START THE INPUT
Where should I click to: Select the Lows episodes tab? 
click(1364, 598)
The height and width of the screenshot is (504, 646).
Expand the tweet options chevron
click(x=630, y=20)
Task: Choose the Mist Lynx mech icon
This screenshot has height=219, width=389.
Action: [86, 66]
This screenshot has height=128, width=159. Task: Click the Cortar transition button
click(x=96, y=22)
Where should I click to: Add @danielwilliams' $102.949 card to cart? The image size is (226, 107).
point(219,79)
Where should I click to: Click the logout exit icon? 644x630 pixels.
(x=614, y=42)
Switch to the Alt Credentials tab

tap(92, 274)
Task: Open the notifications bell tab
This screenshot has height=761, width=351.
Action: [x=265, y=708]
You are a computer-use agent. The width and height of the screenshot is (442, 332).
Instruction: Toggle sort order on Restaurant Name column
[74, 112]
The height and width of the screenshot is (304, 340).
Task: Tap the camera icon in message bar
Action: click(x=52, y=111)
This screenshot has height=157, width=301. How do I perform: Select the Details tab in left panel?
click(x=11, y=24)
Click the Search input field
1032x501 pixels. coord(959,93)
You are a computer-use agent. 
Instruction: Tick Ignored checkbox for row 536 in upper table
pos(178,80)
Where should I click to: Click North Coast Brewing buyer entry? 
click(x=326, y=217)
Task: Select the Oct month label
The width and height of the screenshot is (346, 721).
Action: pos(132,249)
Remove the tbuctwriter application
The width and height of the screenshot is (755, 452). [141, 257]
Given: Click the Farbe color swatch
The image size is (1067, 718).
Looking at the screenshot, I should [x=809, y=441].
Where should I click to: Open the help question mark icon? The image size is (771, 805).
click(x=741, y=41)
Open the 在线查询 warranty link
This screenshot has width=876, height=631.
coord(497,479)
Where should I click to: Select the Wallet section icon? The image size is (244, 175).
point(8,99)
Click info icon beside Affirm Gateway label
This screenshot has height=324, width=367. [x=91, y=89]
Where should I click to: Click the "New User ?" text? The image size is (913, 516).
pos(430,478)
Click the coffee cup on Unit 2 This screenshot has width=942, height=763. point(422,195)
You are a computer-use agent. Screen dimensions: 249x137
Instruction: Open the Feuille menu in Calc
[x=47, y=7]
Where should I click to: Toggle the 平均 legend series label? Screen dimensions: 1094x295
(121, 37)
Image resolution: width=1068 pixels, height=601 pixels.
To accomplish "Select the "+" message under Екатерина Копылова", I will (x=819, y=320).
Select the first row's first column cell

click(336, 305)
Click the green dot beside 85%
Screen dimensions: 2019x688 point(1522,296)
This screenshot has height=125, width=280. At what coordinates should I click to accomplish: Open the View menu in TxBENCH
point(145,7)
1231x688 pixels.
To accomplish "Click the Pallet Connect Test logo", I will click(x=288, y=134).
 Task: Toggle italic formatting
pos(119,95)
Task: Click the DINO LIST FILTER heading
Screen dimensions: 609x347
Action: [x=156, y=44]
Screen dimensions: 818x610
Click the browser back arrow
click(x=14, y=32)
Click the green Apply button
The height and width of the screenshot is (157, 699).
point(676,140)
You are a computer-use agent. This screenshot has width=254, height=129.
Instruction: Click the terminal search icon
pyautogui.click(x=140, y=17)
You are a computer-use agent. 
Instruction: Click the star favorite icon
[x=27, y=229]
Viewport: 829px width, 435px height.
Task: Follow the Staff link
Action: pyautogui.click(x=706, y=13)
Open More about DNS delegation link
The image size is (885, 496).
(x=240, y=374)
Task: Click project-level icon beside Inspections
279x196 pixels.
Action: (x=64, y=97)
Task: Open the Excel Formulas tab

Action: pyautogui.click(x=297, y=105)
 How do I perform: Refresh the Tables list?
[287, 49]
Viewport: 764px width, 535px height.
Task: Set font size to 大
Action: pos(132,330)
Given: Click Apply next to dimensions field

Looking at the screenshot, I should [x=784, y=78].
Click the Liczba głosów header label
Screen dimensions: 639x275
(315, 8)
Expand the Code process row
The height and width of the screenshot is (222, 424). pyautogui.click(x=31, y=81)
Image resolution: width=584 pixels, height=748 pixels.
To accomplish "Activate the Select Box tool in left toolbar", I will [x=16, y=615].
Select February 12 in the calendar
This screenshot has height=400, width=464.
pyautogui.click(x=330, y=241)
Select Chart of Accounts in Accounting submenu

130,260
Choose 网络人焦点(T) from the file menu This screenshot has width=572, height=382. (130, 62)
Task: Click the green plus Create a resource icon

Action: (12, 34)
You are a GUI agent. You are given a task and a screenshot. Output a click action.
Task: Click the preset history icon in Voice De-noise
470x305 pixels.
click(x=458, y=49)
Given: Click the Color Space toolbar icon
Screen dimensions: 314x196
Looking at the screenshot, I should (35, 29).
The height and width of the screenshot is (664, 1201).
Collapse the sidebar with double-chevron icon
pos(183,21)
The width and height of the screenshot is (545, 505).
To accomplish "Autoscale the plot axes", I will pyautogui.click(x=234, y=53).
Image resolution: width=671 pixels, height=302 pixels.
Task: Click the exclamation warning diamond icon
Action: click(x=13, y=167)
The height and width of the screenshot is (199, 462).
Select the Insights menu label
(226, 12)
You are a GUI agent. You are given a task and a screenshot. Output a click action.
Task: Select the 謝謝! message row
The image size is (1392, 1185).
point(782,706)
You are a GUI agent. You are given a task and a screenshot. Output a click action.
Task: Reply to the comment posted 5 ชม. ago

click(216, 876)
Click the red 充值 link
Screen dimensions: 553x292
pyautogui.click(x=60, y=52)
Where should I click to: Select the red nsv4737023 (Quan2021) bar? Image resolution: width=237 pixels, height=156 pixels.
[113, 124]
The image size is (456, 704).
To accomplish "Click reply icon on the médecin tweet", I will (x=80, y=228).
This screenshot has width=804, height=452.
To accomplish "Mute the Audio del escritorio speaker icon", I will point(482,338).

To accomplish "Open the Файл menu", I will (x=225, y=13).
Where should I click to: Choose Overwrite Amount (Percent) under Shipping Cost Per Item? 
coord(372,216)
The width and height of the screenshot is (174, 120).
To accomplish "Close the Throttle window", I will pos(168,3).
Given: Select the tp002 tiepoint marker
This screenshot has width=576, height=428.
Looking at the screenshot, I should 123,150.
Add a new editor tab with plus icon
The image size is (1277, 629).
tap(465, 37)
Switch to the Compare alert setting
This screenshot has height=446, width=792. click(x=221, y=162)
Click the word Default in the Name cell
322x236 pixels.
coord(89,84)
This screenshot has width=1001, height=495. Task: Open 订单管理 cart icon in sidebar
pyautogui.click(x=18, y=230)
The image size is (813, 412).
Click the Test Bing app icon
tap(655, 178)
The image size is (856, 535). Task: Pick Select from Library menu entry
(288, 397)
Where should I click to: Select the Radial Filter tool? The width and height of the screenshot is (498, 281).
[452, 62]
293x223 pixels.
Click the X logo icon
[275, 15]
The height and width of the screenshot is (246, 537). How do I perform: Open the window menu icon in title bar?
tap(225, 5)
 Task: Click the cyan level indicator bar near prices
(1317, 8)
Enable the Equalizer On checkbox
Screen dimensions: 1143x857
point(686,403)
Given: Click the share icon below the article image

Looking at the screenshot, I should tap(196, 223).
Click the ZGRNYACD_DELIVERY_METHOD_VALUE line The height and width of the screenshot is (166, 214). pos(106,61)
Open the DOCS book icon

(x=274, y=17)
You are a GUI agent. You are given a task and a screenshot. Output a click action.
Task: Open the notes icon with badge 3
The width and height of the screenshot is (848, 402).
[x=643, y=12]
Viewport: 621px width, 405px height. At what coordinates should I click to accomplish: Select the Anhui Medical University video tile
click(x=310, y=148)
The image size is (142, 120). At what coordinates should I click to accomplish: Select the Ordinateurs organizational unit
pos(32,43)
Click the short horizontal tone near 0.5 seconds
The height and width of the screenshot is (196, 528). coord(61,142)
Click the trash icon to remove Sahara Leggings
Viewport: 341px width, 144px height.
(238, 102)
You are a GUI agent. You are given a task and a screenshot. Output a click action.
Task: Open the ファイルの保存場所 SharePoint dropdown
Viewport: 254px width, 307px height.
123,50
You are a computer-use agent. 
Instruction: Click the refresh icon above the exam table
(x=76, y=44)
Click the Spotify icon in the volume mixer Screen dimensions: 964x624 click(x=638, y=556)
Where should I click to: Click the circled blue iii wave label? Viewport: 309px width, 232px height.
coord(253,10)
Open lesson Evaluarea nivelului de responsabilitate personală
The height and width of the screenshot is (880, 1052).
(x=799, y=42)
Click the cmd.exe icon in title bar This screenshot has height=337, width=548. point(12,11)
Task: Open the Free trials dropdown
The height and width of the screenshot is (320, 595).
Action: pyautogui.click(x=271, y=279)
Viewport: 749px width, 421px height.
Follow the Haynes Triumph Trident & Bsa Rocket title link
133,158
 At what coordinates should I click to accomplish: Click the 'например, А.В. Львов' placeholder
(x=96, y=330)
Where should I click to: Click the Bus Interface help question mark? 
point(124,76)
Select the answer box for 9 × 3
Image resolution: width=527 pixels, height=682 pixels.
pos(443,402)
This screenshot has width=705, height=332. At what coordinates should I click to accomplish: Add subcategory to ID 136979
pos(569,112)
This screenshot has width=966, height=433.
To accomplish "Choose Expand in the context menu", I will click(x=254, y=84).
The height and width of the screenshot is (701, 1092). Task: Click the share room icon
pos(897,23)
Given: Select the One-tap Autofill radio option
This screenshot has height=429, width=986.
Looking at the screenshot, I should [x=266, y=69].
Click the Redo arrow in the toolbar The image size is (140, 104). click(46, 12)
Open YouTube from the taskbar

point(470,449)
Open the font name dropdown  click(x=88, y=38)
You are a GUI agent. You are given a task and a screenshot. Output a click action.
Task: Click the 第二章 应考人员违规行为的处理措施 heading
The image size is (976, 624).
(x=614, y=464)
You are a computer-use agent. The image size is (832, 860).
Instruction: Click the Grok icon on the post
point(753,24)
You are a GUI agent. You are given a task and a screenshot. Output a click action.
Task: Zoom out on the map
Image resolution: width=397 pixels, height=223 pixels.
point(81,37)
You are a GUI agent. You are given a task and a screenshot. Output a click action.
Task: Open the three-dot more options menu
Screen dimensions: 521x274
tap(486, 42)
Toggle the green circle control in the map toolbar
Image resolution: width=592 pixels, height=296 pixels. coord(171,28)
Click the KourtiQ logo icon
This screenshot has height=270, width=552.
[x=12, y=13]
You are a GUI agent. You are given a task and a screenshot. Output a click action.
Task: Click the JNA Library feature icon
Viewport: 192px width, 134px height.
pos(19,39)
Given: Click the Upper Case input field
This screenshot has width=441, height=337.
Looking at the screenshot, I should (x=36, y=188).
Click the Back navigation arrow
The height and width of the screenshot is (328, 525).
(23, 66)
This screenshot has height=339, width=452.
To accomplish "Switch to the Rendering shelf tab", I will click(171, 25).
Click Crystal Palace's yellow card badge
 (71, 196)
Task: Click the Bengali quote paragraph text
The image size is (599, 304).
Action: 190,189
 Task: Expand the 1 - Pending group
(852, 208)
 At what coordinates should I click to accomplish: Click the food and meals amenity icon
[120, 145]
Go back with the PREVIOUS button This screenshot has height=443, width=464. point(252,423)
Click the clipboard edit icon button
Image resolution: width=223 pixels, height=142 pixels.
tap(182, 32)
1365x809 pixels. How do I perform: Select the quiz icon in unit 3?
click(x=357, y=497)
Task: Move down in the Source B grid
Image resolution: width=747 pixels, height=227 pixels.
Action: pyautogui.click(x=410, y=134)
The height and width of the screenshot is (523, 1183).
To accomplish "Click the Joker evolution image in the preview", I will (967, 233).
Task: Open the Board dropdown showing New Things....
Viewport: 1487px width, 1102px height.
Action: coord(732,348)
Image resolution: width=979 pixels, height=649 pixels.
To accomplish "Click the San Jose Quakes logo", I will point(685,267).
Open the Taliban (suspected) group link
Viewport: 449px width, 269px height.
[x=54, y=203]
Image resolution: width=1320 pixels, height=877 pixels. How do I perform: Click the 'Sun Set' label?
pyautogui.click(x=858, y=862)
END THE INPUT
◆ **GOAL OF THE EXERCISE**
From the records above, print exactly the lines that run from the line with "Click the Redo" to the line with "Task: Open the three-dot more options menu", inclusive.

◆ **PROBLEM SOLUTION**
Click the Redo arrow in the toolbar The image size is (140, 104). click(46, 12)
Open YouTube from the taskbar

point(470,449)
Open the font name dropdown  click(x=88, y=38)
You are a GUI agent. You are given a task and a screenshot. Output a click action.
Task: Click the 第二章 应考人员违规行为的处理措施 heading
The image size is (976, 624).
(x=614, y=464)
You are a computer-use agent. The image size is (832, 860).
Instruction: Click the Grok icon on the post
point(753,24)
You are a GUI agent. You are given a task and a screenshot. Output a click action.
Task: Zoom out on the map
Image resolution: width=397 pixels, height=223 pixels.
point(81,37)
You are a GUI agent. You are given a task and a screenshot. Output a click action.
Task: Open the three-dot more options menu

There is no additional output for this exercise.